The art of the street

Trevor Bly
Trevor Bly

Trevor and fellow artists Patrick Doherty, Mike Davies, Chris McBride and Vaughn DeCosta, who last collaborated on a graffiti-writing project in 2011, are working towards an exhibition which will include experimental pieces.

‘Each suburb and each neighbourhood has an aesthetic that represents that locale,’ said Trevor, who has won numerous City of Joondalup art awards.

‘Some have colours, landmarks, codes of conduct and some have locals that define the area but each one is unique to that site.

‘Chris McBride associates black and red with Craigie while a more common Fremantle association would be purple, white and red, which represent the football club and area.

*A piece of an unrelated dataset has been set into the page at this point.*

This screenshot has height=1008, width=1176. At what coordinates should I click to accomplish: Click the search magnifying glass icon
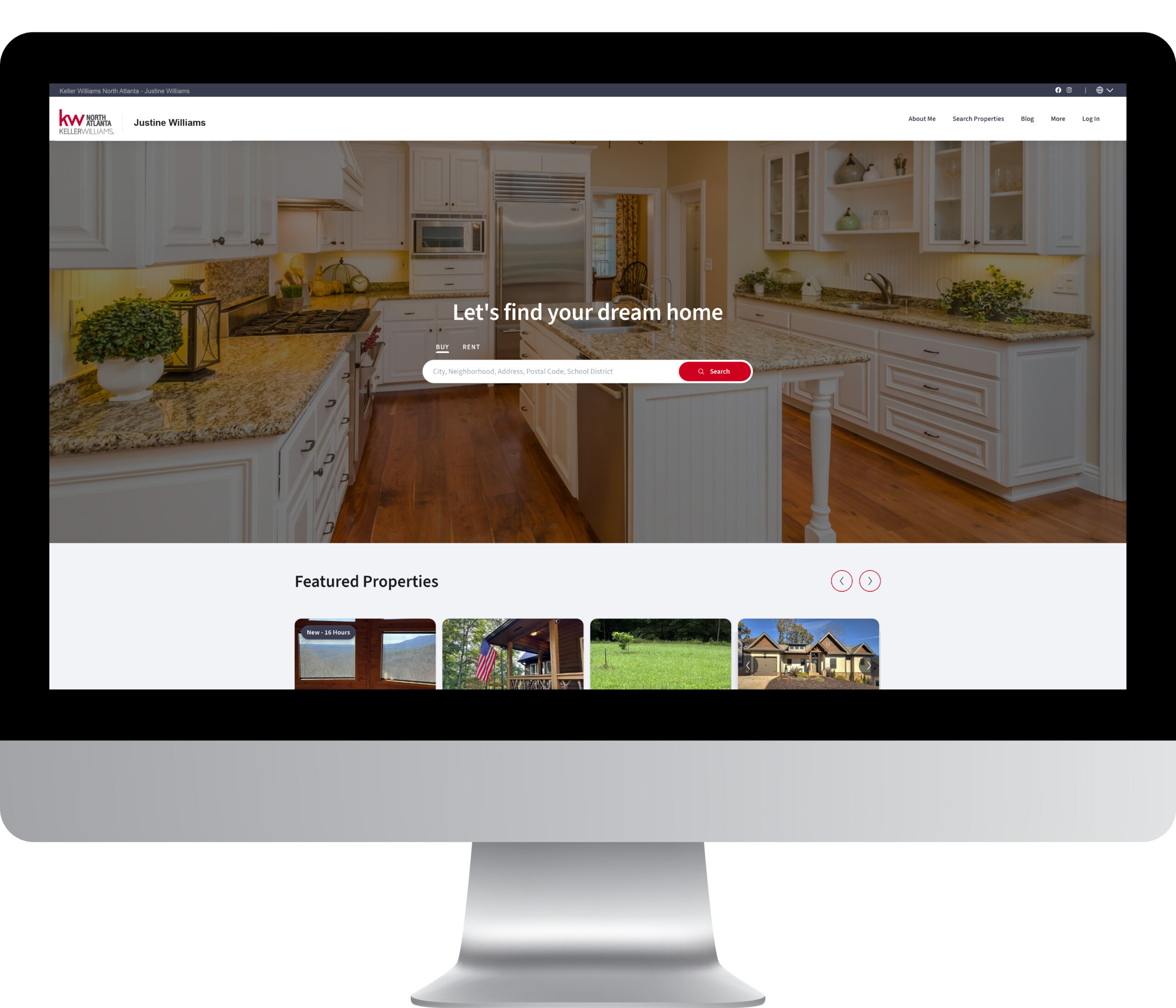point(701,371)
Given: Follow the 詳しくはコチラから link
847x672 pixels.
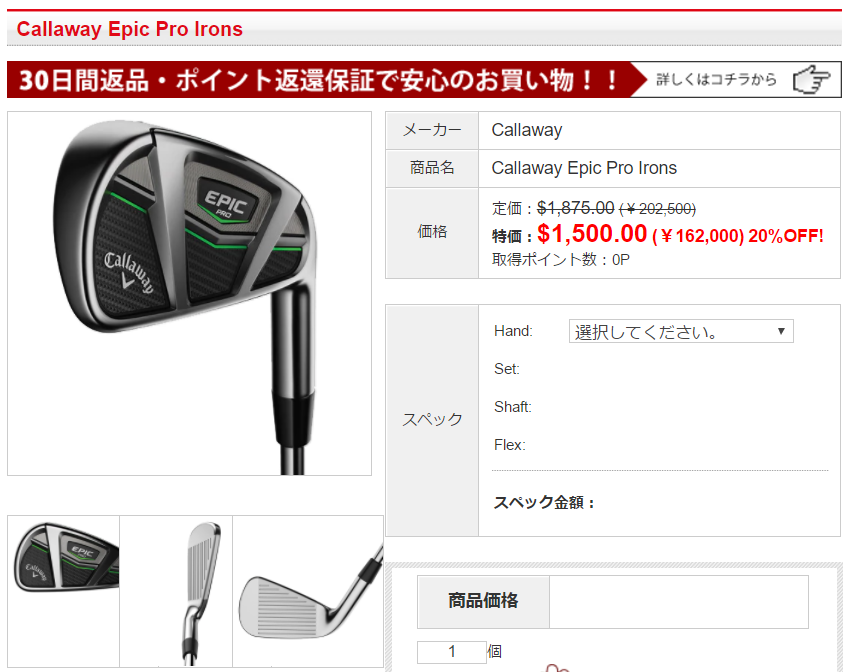Looking at the screenshot, I should [716, 79].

‘Along with these icons are the suburb signifiers, the postcodes, which specify boundaries and attribute people to those boundaries.

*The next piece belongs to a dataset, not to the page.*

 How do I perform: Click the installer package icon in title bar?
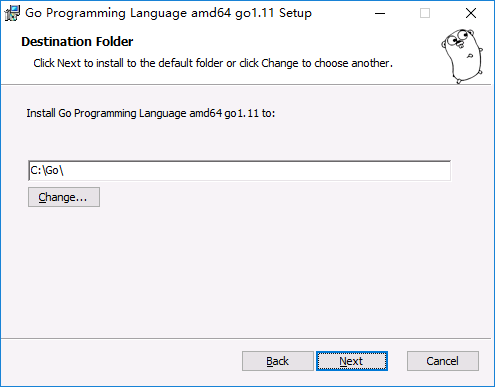[12, 13]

‘This residency will explore these concepts and the idea of suburban self-imposed and self-creating identities.

‘The artists I am working with all have a practice or style influenced by suburban living, even if it’s not apparent at first.’

Trained in printmaking, Trevor said he found himself mixing painting, aerosol paint and printing techniques to develop and refine his work.

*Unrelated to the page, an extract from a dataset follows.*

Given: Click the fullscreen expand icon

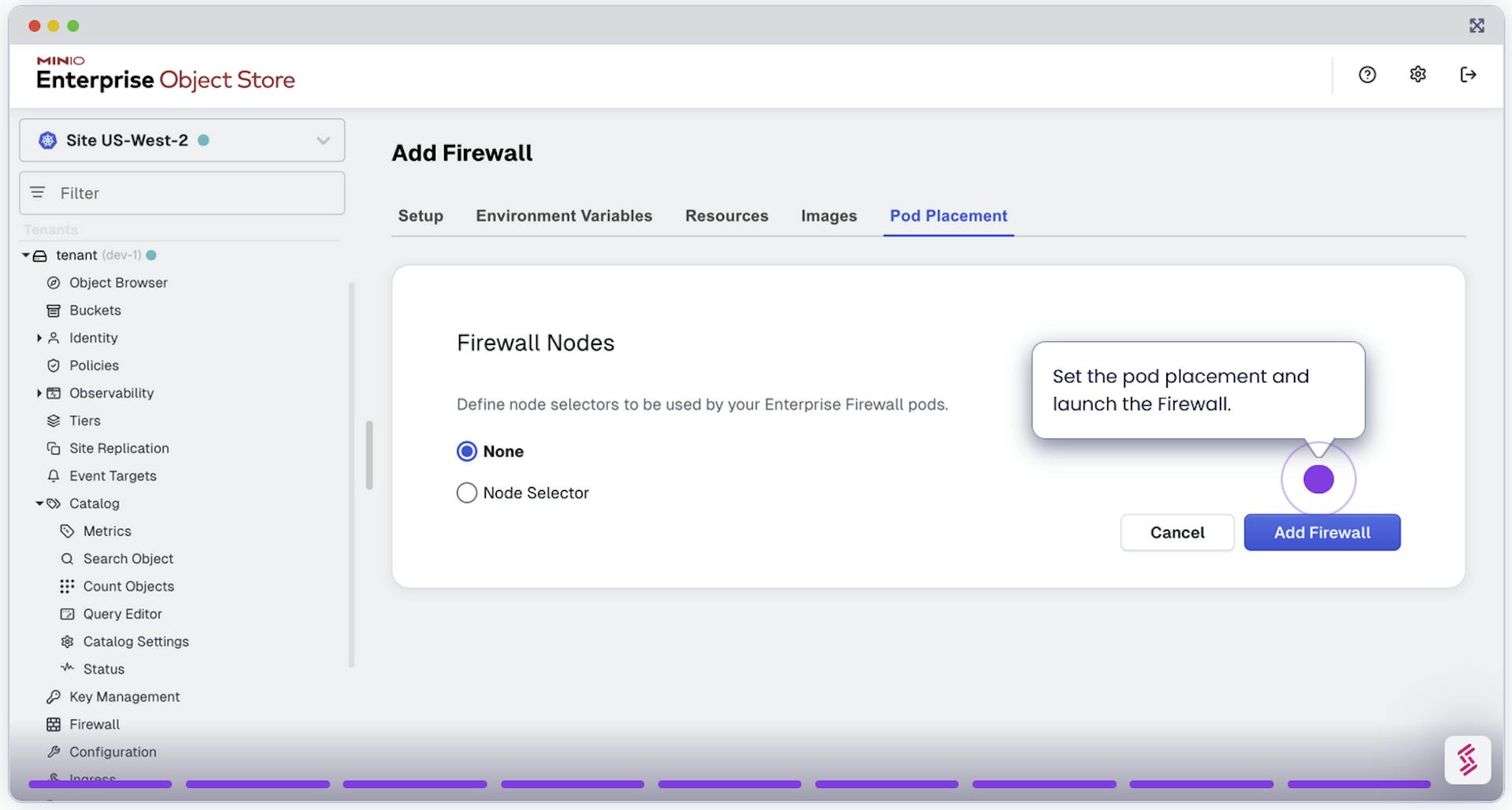Looking at the screenshot, I should [1477, 26].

‘I published a book (in 2011) about the culture of graffiti writing on the (former) Craigie High School’s walls called Craigie Tales,’ he said.

‘The Craigie Tales project was the last exhibition we (artists) were involved in, which is why the opportunity in Fremantle is so important, to keep those artistic collaborations fresh and constantly evolving.’

Trevor has worked on various community mural projects and, with council youth workers offers urban art workshops.

‘I think it is important to create these arts opportunities for young people and to make it accessible for youth to build their own idea of culture and identity,’ he said.